認知数は16件減の133件/21年度児童虐待
最多は心理的虐待/県児相宮古分室
県中央児童相談所宮古分室(渡久山和之分室長)のまとめ(速報値)によると、2021年度に同分室へ寄せられた相談から児童虐待が認知された件数は133件で、前年度比16件減の微減となったことが分かった。虐待の種別で最も多かったものは心理的虐待で、中でも家庭でDV(夫婦間などでの暴力)を子どもが目撃してしまう「面前DV」の相談が多いという。
21年度に同分室が受け付けた相談件数は前年度比25件増の336件だった。そのうち虐待相談は前年度比2件減の180件あり、その中から133件が虐待と認知された。
虐待認知数を種別で見ると、身体的虐待が前年度比3件減の17件、ネグレクト(育児放棄)が5件減の8件、性的虐待は1件増の1件、心理的虐待は9件減の107件だった。
虐待認知件数を受け付け経路別で見ると、最も多かったのは警察からの通告で103件となり全体の8割近くを占めている。次いで家族親戚からの相談が8件、都道府県・市町村関係からの通告が7件、学校等からの相談が6件と続く。
虐待を受けた子どもの年齢区分別人数は、高校生・その他が6人、中学生26人、小学生49人、3歳から学齢児前が31人、0歳から3歳未満が21件となっている。
一時保護を実施した件数(延べ人数)は20件で、内訳は虐待相談が4件、養護(その他)が9件、その他が7件。
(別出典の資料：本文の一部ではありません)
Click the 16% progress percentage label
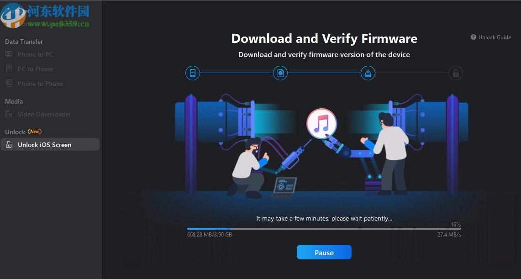click(456, 225)
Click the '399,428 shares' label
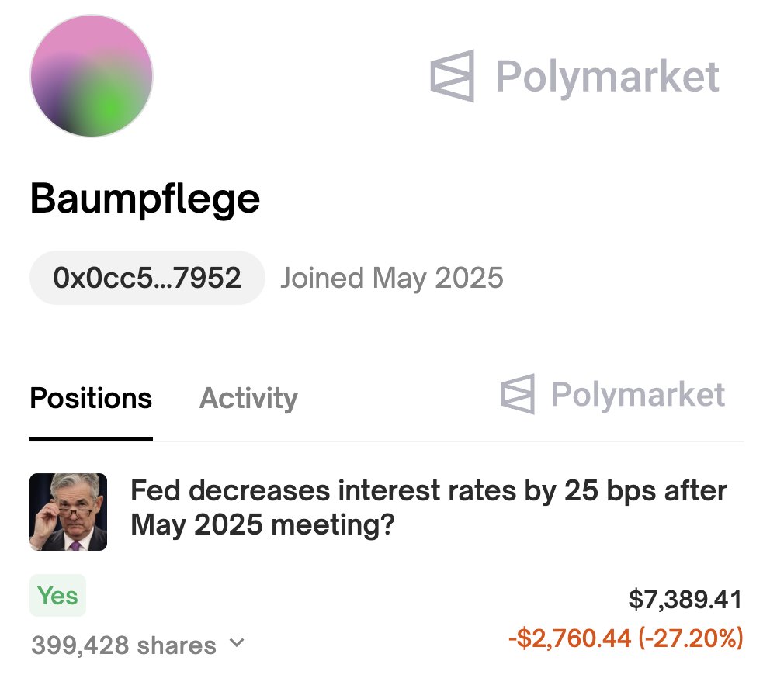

一時保護の実人数は9人で、そのうち虐待での保護は3人だった。
21年度の相談実績について渡久山分室長は「相談件数、虐待件数共に前年度並みで、同じような状況が続いている」との認識を示した。児童虐待で心理的虐待が多い状況については「全国、県全体でも同様の傾向。DVがある家庭で、それを児童が目撃することも心理的虐待(面前DV)に当たり、その件数が多い」と説明した上で「DVがある家庭では暴力が子どもに向かう可能性も心配されるので、引き続き注意していきたい」との考えを語った。
また、児童虐待の背景には子育てへの悩みなどがある場合もあるとして、子育て支援を関係機関が連携して行う必要性を指摘。「虐待疑いの情報があれば児童相談所や市町村に相談、通告してほしい」と呼び掛けた。